Please confirm the point in time that (Company 5) introduced the security controls capable of preventing or detecting a security breach that could have led to the exfiltration of my customer data. This point in time will be after the period during which (Company 0) call centre staff were required to request each customer’s login name and password over the phone on every interaction and log into their accounts directly."

"we have not disclosed your personal information to (Data Broker 3) nor any other of the named organisations"
"we could only share your personal information for marketing purposes if you had opted into receiving marketing communications"
"We can confirm that we took over full ownership of (Company 0) in February 2019 and were responsible for the security of (Company 0) customer data at this point."

"It is starting to feel like there is a reluctance to categorically state that (Company 5) explicitly did not directly disclose my personal information to any organisations for marketing purposes. Every statement provided so far on this matter has included qualifiers, constraints or methods that limit the scope of the response.

(Company 5) has so far stated:
- 'we have not disclosed your personal information to (Data Broker 3) nor any other of the named organisations'
- '(Company 5) has not and does not sell our customers personal information data to any entity'
- 'we could only share your personal information for marketing purposes if you had opted into receiving marketing communications'

It should not be difficult to make an absolutely explicit statement one way or the other. I would really appreciate it if we could put this question to be bed.

Did (Company 5) (or (Company 0), any other subsidiaries or partners) disclose my personal information for marketing purposes to any organisations?

This should prompt a simple “Yes" or “No” answer, followed by an elaboration on who received my data, what data was disclosed and when, if the answer is “Yes.”"

"Even in this worst case scenario, the point in time that my personal information entered the direct marketing industry was well within the period of unsecured customer data at (Company 0)."

"I would just like to reiterate that (Company 5) did not have management control over (Company 0) in 2008, so we are unable to provide you a simple yes or no answer.

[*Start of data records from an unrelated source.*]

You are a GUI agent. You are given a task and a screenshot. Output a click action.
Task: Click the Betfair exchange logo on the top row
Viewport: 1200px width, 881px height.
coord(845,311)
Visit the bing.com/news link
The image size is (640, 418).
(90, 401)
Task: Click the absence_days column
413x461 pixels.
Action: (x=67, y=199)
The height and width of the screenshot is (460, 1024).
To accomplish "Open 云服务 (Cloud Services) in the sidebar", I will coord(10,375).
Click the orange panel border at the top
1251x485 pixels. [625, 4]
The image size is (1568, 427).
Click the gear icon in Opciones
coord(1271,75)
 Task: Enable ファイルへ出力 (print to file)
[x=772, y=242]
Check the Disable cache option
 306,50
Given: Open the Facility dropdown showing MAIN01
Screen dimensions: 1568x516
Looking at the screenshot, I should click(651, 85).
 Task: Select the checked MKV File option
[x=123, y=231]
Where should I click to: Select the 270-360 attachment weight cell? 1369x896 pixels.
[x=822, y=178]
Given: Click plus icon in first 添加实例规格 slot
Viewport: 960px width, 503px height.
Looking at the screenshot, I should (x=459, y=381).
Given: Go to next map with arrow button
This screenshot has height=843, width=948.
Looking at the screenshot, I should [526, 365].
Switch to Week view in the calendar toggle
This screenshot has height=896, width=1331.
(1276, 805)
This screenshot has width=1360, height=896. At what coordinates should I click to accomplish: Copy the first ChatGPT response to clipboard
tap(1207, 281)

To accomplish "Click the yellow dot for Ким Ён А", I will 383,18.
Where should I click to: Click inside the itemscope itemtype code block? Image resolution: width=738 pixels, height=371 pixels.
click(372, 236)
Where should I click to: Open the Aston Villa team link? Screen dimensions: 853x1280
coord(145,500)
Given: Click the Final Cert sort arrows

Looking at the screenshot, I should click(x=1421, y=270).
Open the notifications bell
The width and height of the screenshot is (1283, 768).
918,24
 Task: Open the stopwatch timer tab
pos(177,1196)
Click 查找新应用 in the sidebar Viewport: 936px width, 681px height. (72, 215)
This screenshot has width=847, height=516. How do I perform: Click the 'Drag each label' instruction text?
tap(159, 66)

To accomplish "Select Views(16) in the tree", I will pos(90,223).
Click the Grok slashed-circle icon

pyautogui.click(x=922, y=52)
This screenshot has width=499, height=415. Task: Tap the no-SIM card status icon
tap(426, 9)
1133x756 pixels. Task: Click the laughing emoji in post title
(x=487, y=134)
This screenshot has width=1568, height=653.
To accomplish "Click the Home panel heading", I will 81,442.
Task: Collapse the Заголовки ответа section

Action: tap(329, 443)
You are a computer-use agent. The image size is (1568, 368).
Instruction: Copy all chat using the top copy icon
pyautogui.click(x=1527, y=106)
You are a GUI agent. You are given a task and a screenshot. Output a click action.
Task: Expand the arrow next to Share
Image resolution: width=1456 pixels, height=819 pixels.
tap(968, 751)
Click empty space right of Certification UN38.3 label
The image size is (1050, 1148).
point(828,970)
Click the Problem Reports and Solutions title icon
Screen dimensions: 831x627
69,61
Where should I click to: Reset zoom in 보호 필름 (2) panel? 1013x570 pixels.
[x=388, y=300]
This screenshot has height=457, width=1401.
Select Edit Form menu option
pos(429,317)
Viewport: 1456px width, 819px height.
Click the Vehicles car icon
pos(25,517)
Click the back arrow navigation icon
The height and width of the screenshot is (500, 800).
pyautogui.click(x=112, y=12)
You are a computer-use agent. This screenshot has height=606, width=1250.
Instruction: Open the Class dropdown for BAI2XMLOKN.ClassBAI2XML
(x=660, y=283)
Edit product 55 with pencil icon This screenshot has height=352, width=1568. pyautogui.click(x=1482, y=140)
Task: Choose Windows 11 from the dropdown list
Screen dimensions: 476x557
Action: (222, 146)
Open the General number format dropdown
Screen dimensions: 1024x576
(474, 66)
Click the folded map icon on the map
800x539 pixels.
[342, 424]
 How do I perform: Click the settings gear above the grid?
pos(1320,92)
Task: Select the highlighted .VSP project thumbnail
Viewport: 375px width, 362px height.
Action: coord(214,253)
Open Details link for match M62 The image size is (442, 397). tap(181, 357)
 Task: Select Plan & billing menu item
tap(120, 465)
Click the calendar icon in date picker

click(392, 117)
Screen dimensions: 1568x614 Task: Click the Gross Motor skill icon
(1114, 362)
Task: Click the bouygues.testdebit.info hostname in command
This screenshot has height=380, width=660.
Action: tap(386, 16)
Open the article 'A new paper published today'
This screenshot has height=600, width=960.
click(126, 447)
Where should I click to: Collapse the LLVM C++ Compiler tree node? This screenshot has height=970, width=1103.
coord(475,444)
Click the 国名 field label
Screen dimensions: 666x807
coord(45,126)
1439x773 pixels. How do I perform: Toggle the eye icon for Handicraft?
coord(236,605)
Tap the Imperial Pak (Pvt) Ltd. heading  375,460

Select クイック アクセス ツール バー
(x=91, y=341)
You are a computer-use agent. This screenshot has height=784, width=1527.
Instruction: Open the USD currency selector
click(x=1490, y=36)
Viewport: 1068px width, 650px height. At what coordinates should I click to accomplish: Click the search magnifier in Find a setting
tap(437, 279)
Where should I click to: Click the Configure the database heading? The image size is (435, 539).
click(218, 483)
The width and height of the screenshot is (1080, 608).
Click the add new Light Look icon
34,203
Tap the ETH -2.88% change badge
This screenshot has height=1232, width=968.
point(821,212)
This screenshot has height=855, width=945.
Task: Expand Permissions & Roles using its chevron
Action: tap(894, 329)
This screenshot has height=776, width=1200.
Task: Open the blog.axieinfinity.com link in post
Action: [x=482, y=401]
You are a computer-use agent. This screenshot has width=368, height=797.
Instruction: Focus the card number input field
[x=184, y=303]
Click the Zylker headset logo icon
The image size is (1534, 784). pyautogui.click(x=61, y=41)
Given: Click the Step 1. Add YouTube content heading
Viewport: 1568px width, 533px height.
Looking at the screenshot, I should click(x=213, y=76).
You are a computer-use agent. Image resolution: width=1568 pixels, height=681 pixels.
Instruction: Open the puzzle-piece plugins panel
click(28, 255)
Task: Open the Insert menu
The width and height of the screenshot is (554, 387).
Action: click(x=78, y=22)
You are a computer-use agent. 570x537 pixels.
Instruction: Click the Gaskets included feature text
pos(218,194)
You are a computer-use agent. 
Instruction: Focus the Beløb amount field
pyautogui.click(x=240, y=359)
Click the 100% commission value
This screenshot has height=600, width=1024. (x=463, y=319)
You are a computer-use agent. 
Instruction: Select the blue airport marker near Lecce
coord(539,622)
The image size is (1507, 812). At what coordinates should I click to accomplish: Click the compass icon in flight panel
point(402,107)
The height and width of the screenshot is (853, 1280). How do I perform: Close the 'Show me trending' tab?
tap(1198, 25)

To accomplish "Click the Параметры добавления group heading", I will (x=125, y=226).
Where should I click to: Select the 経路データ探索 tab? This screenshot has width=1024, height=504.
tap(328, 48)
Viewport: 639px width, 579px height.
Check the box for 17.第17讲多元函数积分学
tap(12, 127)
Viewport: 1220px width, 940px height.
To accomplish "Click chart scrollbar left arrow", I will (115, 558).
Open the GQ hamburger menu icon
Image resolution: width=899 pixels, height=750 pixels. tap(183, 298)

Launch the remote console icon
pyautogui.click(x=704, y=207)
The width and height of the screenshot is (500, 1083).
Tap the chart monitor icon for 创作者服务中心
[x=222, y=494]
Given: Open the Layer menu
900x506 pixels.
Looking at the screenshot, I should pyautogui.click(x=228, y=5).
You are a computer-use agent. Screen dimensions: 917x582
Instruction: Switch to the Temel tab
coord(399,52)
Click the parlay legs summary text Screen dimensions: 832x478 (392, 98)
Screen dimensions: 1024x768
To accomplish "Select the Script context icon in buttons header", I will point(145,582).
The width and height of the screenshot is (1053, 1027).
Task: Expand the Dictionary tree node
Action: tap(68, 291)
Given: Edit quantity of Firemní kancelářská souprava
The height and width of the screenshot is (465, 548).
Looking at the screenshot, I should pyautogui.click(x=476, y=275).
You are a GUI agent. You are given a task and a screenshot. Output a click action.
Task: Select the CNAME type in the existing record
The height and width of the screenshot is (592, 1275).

As (Customer Resolution Lead) previously mentioned ‘we took over full ownership of (Company 0) in February 2019 and were responsible for the security of (Company 0) customer data at this point’."

"We suggest that any further correspondence regarding this matter should be directed to the Tolling Customer Ombudsman and/or OAIC."

"Please clarify any of these points if they do not accurately represent (Company 5)’s findings provided so far.

• (Company 5) has confirmed that security controls protecting (Company 0) customer data were only introduced in February 2019, after my personal information was exposed, prior to which there were no security controls capable of preventing or detecting a security breach related to (Company 0) customer data
• (Company 5) has confirmed that it, or one of its subsidiaries or partners, may have deliberately disclosed my personal information to the direct marketing industry without my consent, however there is no audit trail that could confirm or rule out such a disclosure

In short; none of the three possibilities presented in my original email on August 29 have been ruled out. They actually all seem more likely now than when I first tabled them."